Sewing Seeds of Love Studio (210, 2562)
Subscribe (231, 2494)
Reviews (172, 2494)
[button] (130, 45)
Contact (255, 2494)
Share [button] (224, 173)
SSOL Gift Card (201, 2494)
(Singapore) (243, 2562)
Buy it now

» **Aim of the task**: Set down the records above once more, exactly as given.

» **Answer for the task**:
Sewing Seeds of Love Studio (210, 2562)
Subscribe (231, 2494)
Reviews (172, 2494)
[button] (130, 45)
Contact (255, 2494)
Share [button] (224, 173)
SSOL Gift Card (201, 2494)
(Singapore) (243, 2562)
Buy it now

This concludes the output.